Task set:
1 - In the blog post on the Domino Self-Centering Guide, which style of Domino were the third-party narrow-stock spacers fitted to?
2 - Copy the passage of the Domino Self-Centering Guide post from "In this video, I'll" to "to offset mortises.".
3 - Carry on the blog post about the Domino Self-Centering Guide from the point where it stops.

Given text:

Tuesday, September 27, 2011

Domino Self-Centering Guide SCG-10

Awhile ago, I blogged some preview information about the forthcoming Domino Self-Centering Guide SCG-10.  The product has come out and looks very useful.

If you've followed my podcast at all, you've seen me use some third-party narrow-stock spacers that are fitted to the front of the pin-style Domino.  The pin model is harder to find these days so the fast pencil-free registration offered by the spacers hasn't been available for everybody.  The SCG-10 solves that problem.

In this video, I'll show you the product, how it fits to the Festool Domino body, and how to calibrate it easily.  I then do a series of demonstrations to show forming a 90ยบ joint (like a rail/stile joint) using the SCG.  One demonstration shows using the SCG for its centering function and the other emphasizes the equidistant offset provided by the SCG and how you can use that to offset mortises.

Entries for locating words and elements
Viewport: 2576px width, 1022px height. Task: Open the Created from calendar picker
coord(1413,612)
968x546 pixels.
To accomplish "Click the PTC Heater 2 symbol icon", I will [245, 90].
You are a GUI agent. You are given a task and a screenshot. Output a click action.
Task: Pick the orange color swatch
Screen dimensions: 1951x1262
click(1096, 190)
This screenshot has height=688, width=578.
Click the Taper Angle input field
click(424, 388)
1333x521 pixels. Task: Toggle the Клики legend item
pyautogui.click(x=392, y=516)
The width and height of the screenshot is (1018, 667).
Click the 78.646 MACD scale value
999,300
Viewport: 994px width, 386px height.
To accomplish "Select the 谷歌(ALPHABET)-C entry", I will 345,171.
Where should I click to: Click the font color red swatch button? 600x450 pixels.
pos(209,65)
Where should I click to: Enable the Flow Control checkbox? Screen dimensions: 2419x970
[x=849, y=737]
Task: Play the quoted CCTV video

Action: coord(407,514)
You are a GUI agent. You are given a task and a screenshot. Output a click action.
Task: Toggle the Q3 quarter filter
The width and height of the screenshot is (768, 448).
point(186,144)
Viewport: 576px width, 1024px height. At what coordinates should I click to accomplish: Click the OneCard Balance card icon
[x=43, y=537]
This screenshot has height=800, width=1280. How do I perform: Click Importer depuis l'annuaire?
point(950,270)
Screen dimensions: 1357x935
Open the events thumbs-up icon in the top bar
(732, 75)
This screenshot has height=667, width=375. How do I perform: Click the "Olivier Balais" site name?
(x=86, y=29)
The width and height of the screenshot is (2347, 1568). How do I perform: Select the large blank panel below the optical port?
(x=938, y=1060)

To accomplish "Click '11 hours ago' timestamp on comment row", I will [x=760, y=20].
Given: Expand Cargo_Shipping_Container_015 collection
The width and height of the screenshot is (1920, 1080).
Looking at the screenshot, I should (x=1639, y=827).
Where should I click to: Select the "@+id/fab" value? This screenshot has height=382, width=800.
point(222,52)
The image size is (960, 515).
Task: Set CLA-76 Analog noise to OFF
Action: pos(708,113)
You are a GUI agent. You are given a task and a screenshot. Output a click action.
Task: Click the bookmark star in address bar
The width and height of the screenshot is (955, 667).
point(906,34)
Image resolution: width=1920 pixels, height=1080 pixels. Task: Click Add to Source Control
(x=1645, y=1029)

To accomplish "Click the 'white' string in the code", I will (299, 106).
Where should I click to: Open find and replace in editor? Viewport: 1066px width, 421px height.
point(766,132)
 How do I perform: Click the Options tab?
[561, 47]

Expected responses:
1 - The pin-style Domino.

2 -
In this video, I'll show you the product, how it fits to the Festool Domino body, and how to calibrate it easily.  I then do a series of demonstrations to show forming a 90ยบ joint (like a rail/stile joint) using the SCG.  One demonstration shows using the SCG for its centering function and the other emphasizes the equidistant offset provided by the SCG and how you can use that to offset mortises.

3 -
The key to a Domino is getting your reference surfaces correct and these demos try to show that briefly.  If you want more detail on reference surfaces, you can catch the fourth episode of my sculpted Mahogany vanity series or you can look at the third video of my four-part Domino review.

The calibration procedure shown in this video isn't the same as the one outlined in the manual. The manual's procedure assumes the center line on the bottom of the Domino base is reasonably accurate.  For my Domino, it is considerably off, but I calibrated my cursor hairs exceptionally well.  The basis of my calibration is to use the cursor hairs to get it done in one try.

I think you'll like this product.  For a pin-based Domino user, it provides more flexibility than the narrow-stock spacers (of which I'm a huge fan), and for the paddle-based Domino user, well, now you can put your pencils down :)



Addendum:

In the comments, someone said that while viewing the last demo, the joint didn't look flush. Admittedly while editing the video (way late at night), I thought, "that looks bad", but I knew I had felt it and it was flush.  Well, that someone else noticed and asked, I went to verify.  Yes, it is flush on the top edge where I glided my finger, but the back had a gap...

The second demo was an impromptu idea while recording so I didn't prepare that stick, as was pretty obvious by the burn on that end of the stick.  In this picture, you can see how there's a visible gap near the back; burn is embarrassingly visible, too.

I cut that board in half, put the SCG-10 back on the Domino, set it to the width of the stock "plus a little" to offset the Domino and replunged.  This is the result.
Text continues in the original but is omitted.